Speaker
Description
First Name: Victoria
Last Name: Thompson
Affiliation: Northumbria University
All Authors: Victoria Thompson, Nathaniel Edward-Inatimi, Vasanth Anandan, Tristan Vergé, Stephanie Yardley, Adam Finley, Robert Wicks, Deborah Baker
Abstract: In recent years, Solar Orbiter (SO) and Parker Solar Probe (PSP) have provided critical measurements from the inner heliosphere, revealing small-scale variabilities of the solar wind that are often lost at large distances. These features of the solar wind are essential for tracing the solar wind to its origin regions. Connecting the in-situ measurements from SO and PSP, with their remote sensing observations and complementary spacecraft, is crucial to developing our understanding of the solar wind origins. This work utilised a unique data set from the Fast Wind Solar Orbiter Observing Plan in March/April 2025. During this period, SO, PSP and Earth encountered a fast wind stream from an extended Southern coronal hole and SO performed its first latitudinal scan of this feature.
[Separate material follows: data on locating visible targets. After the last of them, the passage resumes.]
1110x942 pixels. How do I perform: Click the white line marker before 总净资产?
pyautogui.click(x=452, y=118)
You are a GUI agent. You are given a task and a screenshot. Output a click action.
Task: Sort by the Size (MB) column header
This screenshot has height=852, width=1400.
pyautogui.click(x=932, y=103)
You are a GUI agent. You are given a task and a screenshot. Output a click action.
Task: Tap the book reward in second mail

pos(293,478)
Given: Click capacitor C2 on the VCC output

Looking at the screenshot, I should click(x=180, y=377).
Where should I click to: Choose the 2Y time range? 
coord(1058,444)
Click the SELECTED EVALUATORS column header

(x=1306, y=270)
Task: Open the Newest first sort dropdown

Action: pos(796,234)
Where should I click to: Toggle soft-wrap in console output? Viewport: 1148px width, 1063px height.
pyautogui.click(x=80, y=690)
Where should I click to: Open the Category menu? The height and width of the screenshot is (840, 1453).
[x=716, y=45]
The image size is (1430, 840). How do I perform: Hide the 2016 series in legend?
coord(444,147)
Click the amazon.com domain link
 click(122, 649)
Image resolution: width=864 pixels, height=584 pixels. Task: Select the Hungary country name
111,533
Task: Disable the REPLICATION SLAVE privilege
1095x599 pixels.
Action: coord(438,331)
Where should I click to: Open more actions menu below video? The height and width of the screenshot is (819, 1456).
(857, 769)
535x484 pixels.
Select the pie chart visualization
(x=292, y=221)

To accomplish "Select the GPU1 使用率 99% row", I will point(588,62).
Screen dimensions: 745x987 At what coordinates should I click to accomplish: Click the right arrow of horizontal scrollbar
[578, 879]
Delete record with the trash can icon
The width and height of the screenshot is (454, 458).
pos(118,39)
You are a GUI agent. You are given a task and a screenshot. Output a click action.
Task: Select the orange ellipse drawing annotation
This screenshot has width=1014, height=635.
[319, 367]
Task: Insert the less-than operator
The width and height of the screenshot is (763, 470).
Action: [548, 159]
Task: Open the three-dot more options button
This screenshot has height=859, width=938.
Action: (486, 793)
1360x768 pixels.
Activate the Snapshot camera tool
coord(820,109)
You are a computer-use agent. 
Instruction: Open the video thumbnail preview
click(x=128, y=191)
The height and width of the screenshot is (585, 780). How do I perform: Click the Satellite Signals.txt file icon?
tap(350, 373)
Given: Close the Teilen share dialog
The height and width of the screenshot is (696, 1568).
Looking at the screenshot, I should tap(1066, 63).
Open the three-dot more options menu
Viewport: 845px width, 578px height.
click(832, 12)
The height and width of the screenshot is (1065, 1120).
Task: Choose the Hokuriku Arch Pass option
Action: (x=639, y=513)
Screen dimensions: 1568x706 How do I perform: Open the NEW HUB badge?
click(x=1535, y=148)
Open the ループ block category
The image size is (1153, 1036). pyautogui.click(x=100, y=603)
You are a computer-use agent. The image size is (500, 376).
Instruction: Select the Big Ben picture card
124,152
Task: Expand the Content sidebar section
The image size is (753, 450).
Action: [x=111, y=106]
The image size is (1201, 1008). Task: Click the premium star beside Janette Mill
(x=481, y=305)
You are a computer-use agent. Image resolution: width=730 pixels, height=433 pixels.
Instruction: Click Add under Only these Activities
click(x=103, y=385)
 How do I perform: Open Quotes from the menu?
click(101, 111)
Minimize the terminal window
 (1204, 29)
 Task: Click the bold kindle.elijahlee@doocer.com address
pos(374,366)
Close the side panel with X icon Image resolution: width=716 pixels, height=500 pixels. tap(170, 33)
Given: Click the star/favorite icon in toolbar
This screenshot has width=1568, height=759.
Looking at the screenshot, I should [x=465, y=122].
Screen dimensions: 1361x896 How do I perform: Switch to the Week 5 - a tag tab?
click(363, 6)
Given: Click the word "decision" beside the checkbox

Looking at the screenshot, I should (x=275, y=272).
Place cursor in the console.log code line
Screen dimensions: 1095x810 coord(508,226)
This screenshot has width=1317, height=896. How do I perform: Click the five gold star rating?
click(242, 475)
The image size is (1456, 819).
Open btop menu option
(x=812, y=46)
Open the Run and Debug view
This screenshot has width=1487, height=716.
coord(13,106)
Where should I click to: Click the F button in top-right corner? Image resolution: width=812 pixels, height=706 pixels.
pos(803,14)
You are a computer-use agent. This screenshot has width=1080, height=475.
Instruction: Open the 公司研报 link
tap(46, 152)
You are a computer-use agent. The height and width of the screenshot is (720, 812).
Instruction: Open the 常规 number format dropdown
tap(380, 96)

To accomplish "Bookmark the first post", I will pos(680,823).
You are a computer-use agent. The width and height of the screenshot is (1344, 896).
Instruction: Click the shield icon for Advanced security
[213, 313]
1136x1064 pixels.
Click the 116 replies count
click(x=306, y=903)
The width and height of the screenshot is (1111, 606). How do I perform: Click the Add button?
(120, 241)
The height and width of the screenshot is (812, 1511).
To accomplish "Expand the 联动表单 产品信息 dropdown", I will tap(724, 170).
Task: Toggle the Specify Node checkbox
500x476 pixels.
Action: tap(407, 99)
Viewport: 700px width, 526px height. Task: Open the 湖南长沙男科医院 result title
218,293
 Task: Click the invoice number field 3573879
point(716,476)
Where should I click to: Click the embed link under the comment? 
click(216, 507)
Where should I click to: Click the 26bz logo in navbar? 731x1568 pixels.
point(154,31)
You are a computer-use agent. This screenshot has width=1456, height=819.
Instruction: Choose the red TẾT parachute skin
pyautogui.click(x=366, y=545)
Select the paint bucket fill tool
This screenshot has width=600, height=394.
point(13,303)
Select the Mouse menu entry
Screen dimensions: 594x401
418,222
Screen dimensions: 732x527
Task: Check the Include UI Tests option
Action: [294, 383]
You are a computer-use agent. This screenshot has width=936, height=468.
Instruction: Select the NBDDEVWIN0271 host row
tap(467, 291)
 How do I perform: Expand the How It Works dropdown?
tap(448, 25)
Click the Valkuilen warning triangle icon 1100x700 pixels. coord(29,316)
To connect the in-situ measurements from SO we used a heliospheric upwind extrapolation with time-dependence model (HUXt) in combination with the potential field source surface model to backmap SO’s positions to the solar surface. We identified a period with high probability of connectivity to the coronal hole leading edge and quantified the combined uncertainty in connectivity from these models. Analysis of remote sensing observations and the expansion of this region is shown in addition to complementary observations from Hinode, in which initial work indicates this to be a large upflow region.